Terzo agguato in tre giorni a Napoli, ferito il figlio del boss: la camorra in guerra

Ancora un agguato a Soccavo, quartiere della periferia occidentale di Napoli, dopo quello di due giorni fa e soprattutto dopo l’omicidio di ieri: tre giorni consecutivi di sparatorie che dimostrano una situazione che potrebbe diventare esplosiva da un momento all’altro. Stanotte infatti, a via Cinthia, è stato raggiunto dai proiettili dei sicari Mattia Perfetto, figlio 19enne del boss Vitale Perfetto, finito in carcere sul finire del 2017 e reggente del clan Pesce-Marfella poi divenuto Carillo-Perfetto di Pianura.

La ricostruzione dell’avvenimento è stata data dal quotidiano Il Mattino, secondo cui Mattia Perfetto sarebbe stato raggiunto dai proiettili mentre viaggiava con un amico a bordo di uno scooter. Ferito al braccio, è riuscito comunque a scappare ed è stato ricoverato presso l’ospedale San Paolo dove è stato curato e ritenuto guaribile in una decina di giorni.

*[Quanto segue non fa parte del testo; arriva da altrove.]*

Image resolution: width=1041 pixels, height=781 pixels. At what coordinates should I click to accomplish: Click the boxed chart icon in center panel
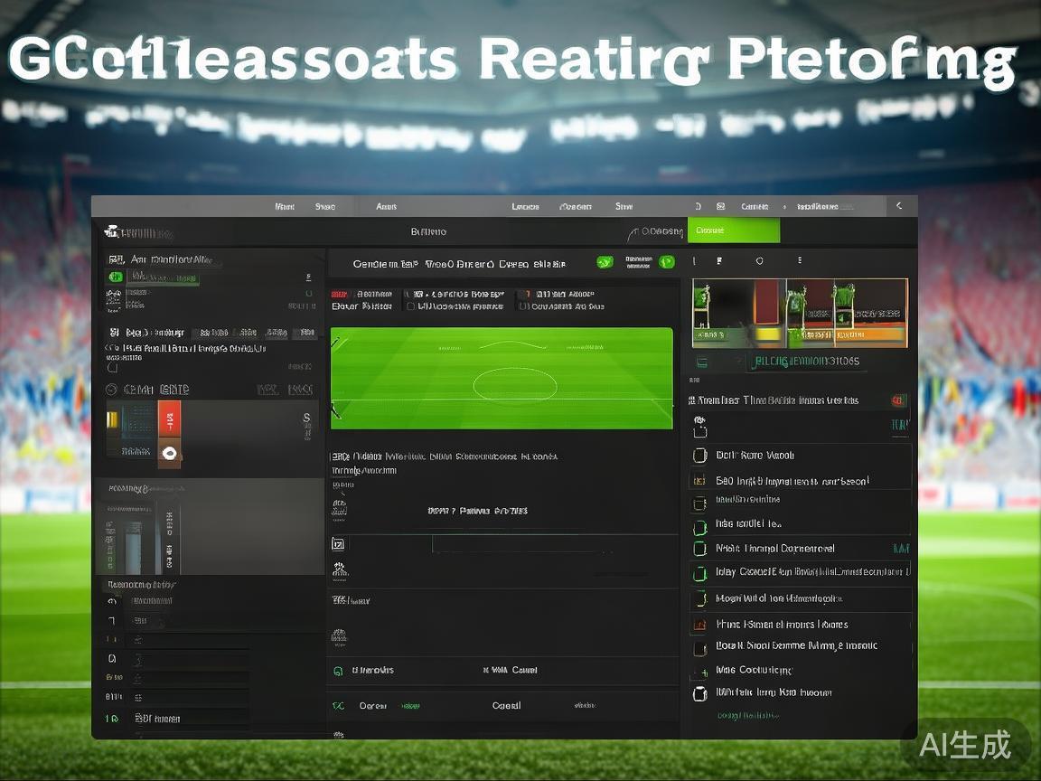point(338,544)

Secondo agguato contro il figlio del boss

Si tratta del secondo episodio di ostilità nei confronti di Mattia Perfetto: qualche mese fa infatti una stesa colpì la sua abitazione e gli spari giunsero dopo i rivali urlarono il suo nome. Una faida che, secondo gli investigatori, coinvolge i giovanissimi che si contendono il controllo del territorio.

La camorra in guerra

Non è ancora chiaro se l’episodio sia da collegare a quelli dei giorni scorsi: ieri è stato trovato morto Emanuele De Angelis, ucciso con 5 colpi di pistola alla testa, e ritenuto vicino al gruppo criminale dei Vigilia, contrapposto ai Carillo-Perfetto. Il giorno prima invece è stato ferito ad un gluteo, sempre in una sparatoria, Antonio Ernano, cognato del boss Alfredo Vigilia. Il ferimento o tentato omicidio di Mattia perfetto potrebbe dunque essere una risposta ai due agguati, forse i passi iniziali di una guerra di camorra nella periferia occidentale di Napoli.